=== INFORMATION ===

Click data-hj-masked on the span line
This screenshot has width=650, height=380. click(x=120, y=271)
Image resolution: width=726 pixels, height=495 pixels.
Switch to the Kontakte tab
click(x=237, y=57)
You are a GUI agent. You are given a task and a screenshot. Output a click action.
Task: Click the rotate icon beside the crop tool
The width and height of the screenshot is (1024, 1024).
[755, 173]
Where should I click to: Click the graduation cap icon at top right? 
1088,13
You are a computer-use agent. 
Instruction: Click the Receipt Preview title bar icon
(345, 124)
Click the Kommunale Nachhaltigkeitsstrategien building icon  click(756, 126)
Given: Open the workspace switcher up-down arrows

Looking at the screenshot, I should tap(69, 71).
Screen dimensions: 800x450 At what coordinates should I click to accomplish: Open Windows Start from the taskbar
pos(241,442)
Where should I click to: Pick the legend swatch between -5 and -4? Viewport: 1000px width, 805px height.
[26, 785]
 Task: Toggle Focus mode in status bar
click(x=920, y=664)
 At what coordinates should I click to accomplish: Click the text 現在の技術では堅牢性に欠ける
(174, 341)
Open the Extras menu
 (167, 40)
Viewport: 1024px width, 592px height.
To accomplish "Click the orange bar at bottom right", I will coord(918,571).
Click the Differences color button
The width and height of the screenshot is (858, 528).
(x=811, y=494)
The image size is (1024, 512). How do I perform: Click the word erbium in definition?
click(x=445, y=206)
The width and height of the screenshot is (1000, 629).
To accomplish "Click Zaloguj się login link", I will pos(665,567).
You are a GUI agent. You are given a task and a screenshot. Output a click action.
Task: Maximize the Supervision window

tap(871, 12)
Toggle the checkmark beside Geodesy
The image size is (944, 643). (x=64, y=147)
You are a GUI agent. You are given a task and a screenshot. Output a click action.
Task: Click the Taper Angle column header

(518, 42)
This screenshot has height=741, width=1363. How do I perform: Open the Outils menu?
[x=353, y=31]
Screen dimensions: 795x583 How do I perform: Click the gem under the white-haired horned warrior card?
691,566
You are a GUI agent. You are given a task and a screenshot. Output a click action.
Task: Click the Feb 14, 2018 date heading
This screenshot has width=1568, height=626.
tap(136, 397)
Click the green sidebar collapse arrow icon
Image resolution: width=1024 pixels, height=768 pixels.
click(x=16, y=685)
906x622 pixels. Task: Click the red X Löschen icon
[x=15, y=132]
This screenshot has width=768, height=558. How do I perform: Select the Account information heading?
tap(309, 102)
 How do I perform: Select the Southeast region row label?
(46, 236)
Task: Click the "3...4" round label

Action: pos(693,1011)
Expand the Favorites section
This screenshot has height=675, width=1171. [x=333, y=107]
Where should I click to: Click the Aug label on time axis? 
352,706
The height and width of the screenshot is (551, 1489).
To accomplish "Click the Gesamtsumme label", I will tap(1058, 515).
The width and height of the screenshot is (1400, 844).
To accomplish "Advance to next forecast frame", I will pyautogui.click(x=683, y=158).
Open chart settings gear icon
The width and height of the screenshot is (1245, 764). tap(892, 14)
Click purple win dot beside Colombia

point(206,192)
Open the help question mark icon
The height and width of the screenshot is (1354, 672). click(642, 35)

===

## TASK DESCRIPTION:
The stretch of entries above that starts with the line containing "Click the Differences color button" and goes on through the line containing "The width and height of the screenshot is (1000, 629)." is to be transcribed exactly, and no other line is to be transcribed.

## ANSWER TO THIS TASK:
Click the Differences color button
The width and height of the screenshot is (858, 528).
(x=811, y=494)
The image size is (1024, 512). How do I perform: Click the word erbium in definition?
click(x=445, y=206)
The width and height of the screenshot is (1000, 629).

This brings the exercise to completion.